We managed pretty well. The 500 or so people in and around the PCYC, and the couple of thousand in the town, were good and kind to each other. The dogs (so many!) were serene and seemed to understand the situation required them to be sensible and sedate. Cats sat silently in a line of boxes near where the tea was being made and horses ate grass on the foreshore. A friend in the mountains reached us via facebook in a rare moment of mobile reception and put us onto her mother, who had a waterfront apartment, and there we waited, safe and comfortable, wondering what would happen next. We got her gas BBQ going so we could eat and wandered about the town on New Year’s Eve, up to the candlelit golf club and down to the foreshore, where a disco mounted by the ‘Renegade Fire Services’ entertained a group of dancers and dogs, many of them stranded in town like us. A DJ spun tunes from the top of a demobbed fire truck to welcome in the New Year, sending laser lights through the smoke and making a sublime moment of people dancing and smiling despite everything.
Waking up the next day was a time to count the many losses. We heard of lost lives. We heard that other towns had no water or sewerage. People were still coming into the evacuation centre but the roads opened momentarily to the south, presenting the first opportunity for those who had petrol enough to get right away to Canberra or Eden. Of course the locals could not so easily flee.

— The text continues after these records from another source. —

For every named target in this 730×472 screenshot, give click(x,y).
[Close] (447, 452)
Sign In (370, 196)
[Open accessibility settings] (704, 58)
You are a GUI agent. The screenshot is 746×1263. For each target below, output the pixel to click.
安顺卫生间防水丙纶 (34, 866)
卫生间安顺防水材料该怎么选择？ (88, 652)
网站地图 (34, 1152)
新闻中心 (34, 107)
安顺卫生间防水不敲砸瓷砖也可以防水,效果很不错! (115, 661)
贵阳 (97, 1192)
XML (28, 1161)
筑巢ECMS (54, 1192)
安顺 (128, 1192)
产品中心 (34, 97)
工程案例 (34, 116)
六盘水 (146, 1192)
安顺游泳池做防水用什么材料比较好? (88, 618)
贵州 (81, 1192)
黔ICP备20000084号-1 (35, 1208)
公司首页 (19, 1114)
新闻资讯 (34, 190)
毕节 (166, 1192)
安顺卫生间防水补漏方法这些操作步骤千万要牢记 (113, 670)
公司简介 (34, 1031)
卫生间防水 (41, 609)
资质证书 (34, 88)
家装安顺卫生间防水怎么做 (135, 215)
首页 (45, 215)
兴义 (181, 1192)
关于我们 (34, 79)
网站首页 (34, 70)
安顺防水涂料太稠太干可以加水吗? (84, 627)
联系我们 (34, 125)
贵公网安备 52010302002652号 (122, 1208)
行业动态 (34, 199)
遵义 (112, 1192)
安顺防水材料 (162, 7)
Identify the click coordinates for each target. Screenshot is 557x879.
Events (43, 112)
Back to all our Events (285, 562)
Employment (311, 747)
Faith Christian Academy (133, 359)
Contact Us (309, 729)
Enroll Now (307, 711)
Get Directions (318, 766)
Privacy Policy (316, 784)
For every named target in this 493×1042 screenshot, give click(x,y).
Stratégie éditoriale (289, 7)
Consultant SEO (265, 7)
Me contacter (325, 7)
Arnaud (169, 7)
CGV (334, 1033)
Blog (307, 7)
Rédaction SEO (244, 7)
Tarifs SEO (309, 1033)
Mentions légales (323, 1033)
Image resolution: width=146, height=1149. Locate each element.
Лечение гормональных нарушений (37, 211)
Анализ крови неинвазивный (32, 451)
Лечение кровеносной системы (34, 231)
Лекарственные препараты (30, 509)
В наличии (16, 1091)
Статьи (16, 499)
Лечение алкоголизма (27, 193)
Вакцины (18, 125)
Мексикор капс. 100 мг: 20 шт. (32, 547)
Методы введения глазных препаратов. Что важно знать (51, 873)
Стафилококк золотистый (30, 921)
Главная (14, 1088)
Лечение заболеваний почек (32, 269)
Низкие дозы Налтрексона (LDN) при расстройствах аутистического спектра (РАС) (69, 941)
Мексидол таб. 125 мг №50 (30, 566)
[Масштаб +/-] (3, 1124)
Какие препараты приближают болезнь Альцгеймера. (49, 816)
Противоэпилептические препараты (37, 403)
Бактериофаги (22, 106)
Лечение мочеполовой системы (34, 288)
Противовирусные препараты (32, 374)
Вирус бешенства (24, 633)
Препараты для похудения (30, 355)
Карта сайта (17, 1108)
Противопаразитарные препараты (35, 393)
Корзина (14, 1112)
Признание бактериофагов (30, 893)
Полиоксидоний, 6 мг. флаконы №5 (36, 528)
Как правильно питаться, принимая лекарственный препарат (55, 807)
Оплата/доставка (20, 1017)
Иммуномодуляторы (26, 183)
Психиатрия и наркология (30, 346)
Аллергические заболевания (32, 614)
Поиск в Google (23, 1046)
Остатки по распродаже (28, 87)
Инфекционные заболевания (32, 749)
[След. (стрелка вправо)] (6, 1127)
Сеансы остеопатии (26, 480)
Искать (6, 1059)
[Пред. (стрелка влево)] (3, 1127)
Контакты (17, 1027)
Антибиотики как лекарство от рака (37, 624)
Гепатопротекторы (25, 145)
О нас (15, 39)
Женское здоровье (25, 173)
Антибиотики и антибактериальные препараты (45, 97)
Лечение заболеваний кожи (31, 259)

We waited one more day and walked the town and its beaches. The shoreline was full of crumpled black leaves that looked like shards of silk; like widows’ weeds. We laughed with Blue Mountains locals who had also come to the south coast with the same dumb idea of escaping our own fires. We found new friends in Narooma and at a phone box I ran into a former workmate who lives there now. The next morning we headed out ourselves, driving south although the northern route was technically open (it turned out nobody got past Ulladulla that day). We drove through poor blasted Cobargo, through smoking black paddocks (not bush, just paddocks and scrub and open land that is normally green and should not burn like that). We climbed Browns Mountain, through the noxious gas laying over the bare-eaten Monaro Plains, and to family in the choking air of Canberra. The next day we threaded our way up through two more fires, and got home to Katoomba. At home we endured the disgusting heat of Saturday, watching the ABC as the disaster rolled over even more of the south, knowing the southerly buster we all used to pray for would bring more death and destruction. The tiny bit of rain we got yesterday only prolongs the agony.
 
If this fire season is the new normal, we aren’t ready for it. This country needs extraordinary resources to fight the fires but also to deal with the people displaced by their arrival. An emergency is only one lightning strike away from anyone and it’s going to be a challenge to keep communications up and maintain evacuation routes. And what do we do about the air that is poisoned and the black slicks in our seas and the animals starving because the whole land is burned?